Since June last year, Blanka has been busy playing it again and again, racking up 34 consecutive victories in the high jump. The 24-year-old Croatian has some way to go before she matches the winning streak achieved by the peerless Edwin Moses in the 400m hurdles – 122 races over nine years, nine months and nine days – but she boasts the longest current winning run at international level in track and field and will be the firmest favourite when the athletics action gets under way at the Beijing Olympics.

Vlasic won 18 of her 19 competitions in 2007, claimed the World Championships title in Osaka and raised her personal best to 2.07m. Only two women have jumped higher: Stefka Kostadinova, the Bulgarian whose world-record mark of 2.09m has stood since the 1987 World Championships in Rome; and Kajsa Bergqvist of Sweden, who cleared 2.08m indoors at Arnstadt in Germany in 2006. This year Vlasic heads the world rankings with a jump of 2.06m and has made five clearances higher than any achieved by her rivals. It is not just the impressive accomplishments, though, that have set her apart from the rest of the world. Vlasic is possibly the smoothest- ever practitioner of Dick Fosbury's Flop: a picture of composure as she prepares to jump, then elevating her long-legged 6ft 3in frame over the bar, more often than notwithout dislodging it and with apparently supreme ease.
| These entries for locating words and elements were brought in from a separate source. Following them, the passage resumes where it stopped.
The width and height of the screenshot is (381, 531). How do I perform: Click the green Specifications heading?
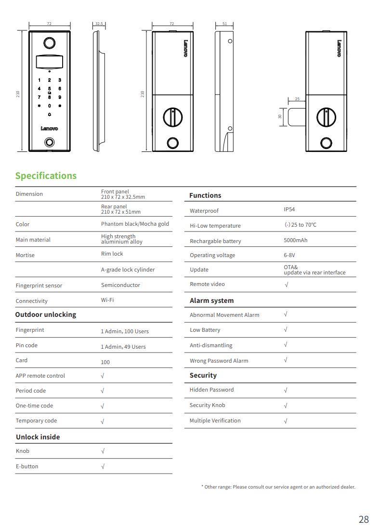[46, 176]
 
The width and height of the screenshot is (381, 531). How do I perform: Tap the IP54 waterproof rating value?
[289, 209]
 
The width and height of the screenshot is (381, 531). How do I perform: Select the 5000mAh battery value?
[295, 240]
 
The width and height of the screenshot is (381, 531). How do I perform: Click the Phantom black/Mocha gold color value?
[135, 224]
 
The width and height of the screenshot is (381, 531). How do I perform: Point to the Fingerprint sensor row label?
[39, 286]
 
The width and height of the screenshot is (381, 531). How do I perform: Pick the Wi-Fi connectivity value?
[107, 300]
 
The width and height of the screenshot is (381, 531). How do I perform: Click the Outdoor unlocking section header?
[45, 314]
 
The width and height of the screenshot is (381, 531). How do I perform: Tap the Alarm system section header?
[211, 300]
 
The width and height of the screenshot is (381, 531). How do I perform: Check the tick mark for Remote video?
[286, 284]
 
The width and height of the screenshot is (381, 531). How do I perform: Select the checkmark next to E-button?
[103, 466]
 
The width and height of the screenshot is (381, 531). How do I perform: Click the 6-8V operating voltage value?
[289, 255]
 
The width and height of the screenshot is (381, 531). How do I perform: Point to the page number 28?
[364, 519]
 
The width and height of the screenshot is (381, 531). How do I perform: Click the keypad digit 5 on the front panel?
[49, 89]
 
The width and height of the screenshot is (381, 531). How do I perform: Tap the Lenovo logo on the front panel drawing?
[49, 129]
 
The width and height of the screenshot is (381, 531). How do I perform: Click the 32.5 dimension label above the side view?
[99, 23]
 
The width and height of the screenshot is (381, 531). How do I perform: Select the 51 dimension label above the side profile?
[224, 23]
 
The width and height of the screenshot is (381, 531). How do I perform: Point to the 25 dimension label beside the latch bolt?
[297, 99]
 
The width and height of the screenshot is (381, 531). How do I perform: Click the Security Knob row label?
[207, 405]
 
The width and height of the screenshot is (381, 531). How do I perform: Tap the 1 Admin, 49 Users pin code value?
[123, 347]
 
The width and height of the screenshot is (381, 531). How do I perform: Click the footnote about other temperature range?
[278, 487]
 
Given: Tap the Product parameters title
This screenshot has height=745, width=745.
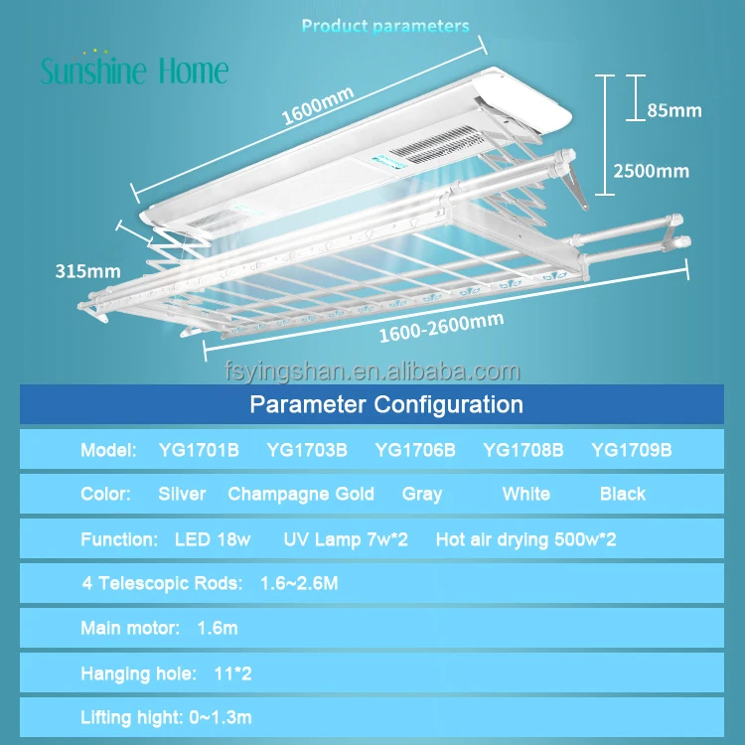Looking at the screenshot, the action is [x=385, y=27].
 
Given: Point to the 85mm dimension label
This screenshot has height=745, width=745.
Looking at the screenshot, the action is [x=673, y=110].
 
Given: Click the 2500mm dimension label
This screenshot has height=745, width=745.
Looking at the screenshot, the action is [x=652, y=171].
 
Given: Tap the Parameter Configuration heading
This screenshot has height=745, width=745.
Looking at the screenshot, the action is [x=385, y=404].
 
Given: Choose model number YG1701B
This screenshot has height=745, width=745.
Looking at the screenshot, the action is [x=199, y=450].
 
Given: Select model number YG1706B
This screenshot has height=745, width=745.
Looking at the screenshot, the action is [x=415, y=450].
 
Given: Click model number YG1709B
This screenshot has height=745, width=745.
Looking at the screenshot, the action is [x=632, y=450].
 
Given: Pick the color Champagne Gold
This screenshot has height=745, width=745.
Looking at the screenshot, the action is [x=301, y=494].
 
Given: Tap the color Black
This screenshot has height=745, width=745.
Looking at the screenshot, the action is [x=623, y=494].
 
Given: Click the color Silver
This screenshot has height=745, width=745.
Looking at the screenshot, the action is [x=182, y=494].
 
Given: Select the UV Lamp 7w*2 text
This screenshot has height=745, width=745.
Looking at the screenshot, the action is [x=346, y=540].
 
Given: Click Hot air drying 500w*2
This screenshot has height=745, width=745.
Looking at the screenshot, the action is [x=525, y=540].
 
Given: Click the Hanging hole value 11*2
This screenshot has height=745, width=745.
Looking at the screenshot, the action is [x=232, y=673].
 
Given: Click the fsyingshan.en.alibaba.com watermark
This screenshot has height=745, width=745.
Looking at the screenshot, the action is [x=371, y=372].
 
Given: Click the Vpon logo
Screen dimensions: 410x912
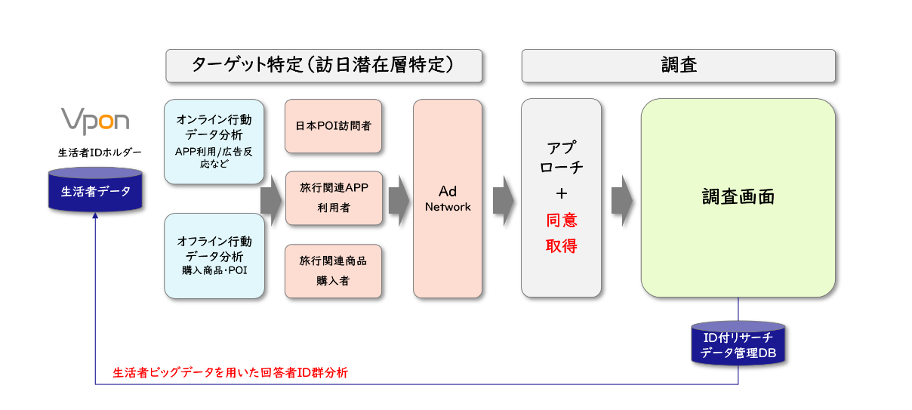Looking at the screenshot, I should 95,121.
With her distinctive facial features, she has come to be known in the British section of the press box as Miss Jones, being something of a ringer for Frances de la Tour – or Ruth Jones, the object of Leonard Rossiter's affections in 'Rising Damp'. To a wider audience, Miss Vlasic has become renowned for the classic pose she strikes (left) and celebratory wiggle she performs in the immediate aftermath of particularly satisfying clearances – most notably on the global stage, when she sailed over 2.05m to secure the world title last August. "I feel good celebrating like this," she said. "It's good for a change not to have cramp on your face."

It is also pretty good that the celebrated Split personality has Fosbury as a paid-up admirer. Vlasic has made 36 attempts to clear 2.10m but Fosbury expects her to break the world record. "It would be helpful if she had some competition to push her," he said. "That's what worked with me. But I'm very hopeful she'll set a new standard for the women. She's very impressive. I met her in Monaco at an athletics gala. What a nice person! What a great athlete!"

Indeed. But great athletes, great favourites for gold, have failed to find their Midas touch in the Olympic arena before. Think Ron Clarke, Jim Ryun, David Bedford, Colin Jackson, Paula Radcliffe. "Don't think I'm relaxed because I have won 34 competitions in a row," Vlasic said, as she looked ahead to her date with destiny in Beijing. "I'm very much aware that I'm not unbeatable and if I lose my concentration I can be beaten."